Posted on Categories Weekend Cryptic
17:18. I felt I made very heavy weather of this. I solved about half of it very quickly indeed, but then slowed to a crawl. Broadly speaking I found the north-east a lot easier than the south-west, but in many cases I was making problems for myself (I had TITTILATE for quite a long time) and/or being very slow to twig things that seem simple in retrospect. GODIVA, for instance, was my last in and I kicked myself hard when the penny finally dropped.

So I wonder if it was just me, or if others found this a bit trickier than it now seems. From my point of view any difficulty involved certainly didn’t come from the use of obscurity. LEONIDAS isn’t the first king to come to my mind, but I’m sure he’s come up before, and everything else was perfectly familiar.
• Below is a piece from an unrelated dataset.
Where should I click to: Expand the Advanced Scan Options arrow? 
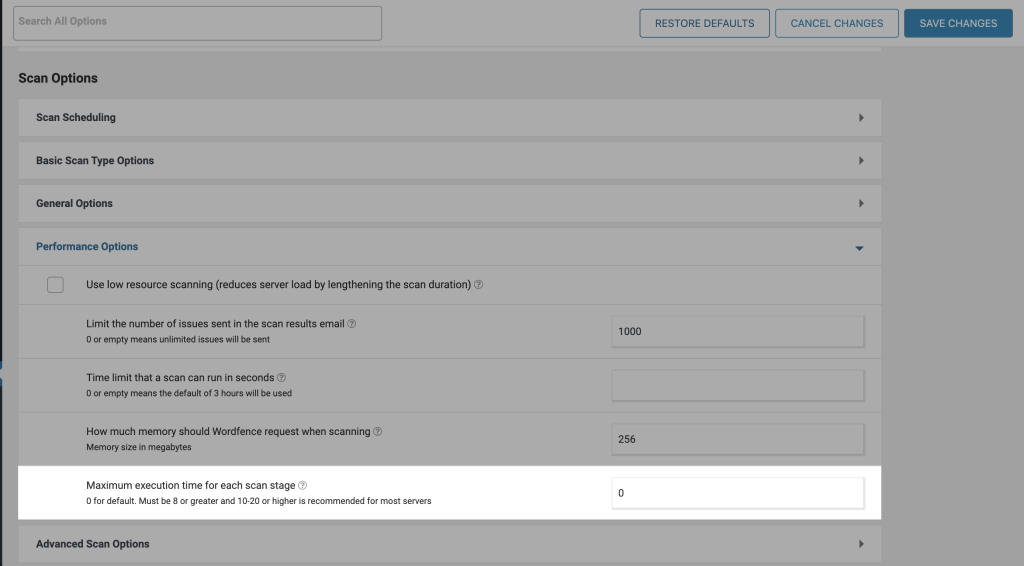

And as we’ve come to expect from Harry the whole thing was very entertaining.

Definitions are underlined, anagrams indicated like (THIS)*, anagram indicators like this.
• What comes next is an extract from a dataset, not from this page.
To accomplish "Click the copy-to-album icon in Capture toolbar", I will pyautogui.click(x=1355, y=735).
1 There’s no place for mild bitter
4 Book with hot photo takes the biscuit
9 In the past, I got up out of habit
10 King unhappy one Christmas after a turn
LEONIDAS – reversal (after a turn) of SAD, I, NOEL. King of Sparta, killed at the battle of Thermopylae by the Persian army led by Xerxes, who also appears here from time to time.
11 Vulgar party game for swingers?
BASEBALL – BASE (vulgar), BALL (party), then a cryptic definition.
13 Get a dry drop of Amarone at home
ATTAIN – A, TT (teetotal, dry), Amarone, IN (home).
14 Replace heads of old left in African state
CALIFORNIA – (Old, Left, In AFRICAN)*. This one took me ages to see. It seems simple in retrospect but perhaps it’s not completely obvious how the wordplay works. So much so in fact that I got it wrong. Thanks to anon below for correcting me.
16 Clue guide
LEAD – DD. The first definition is the kind of LEAD a detective might get.
17 Correct turning point for reversing
EDIT – reversal of TIDE. In this case a high or low one: the sort which taken at the flood leads on to fortune.
18 It’s a little odd and tickles a little
20 Not just as brown mops are?
UNFAIR – two definitions, one slightly cryptic. A ‘mop’ is hair, of course.
21 Fruit works with, say, grapefruit starter
EGGPLANT – PLANT (works) preceded by EG, Grapefruit. The people who insist that an aubergine is a fruit no doubt adopt the same position on the tomato. Don’t eat their fruit salad. You should probably avoid their ratatouille too, come to think of it.
23 Man in silk changing foreign capital
HELSINKI – HE, (IN SILK)*. Somewhere I will be going a lot less when I leave my job in a couple of weeks.
24 Brood on times I left to go to The East
LITTER – reversal of RE (on), TT (times), I, L.
26 Writer’s stuff is unmoving on radio
STATIONERY – sounds like ‘stationary’. Chestnut.
27 Perhaps a school in need of turning around
NOTE – reversal of ETON. Cunning definition.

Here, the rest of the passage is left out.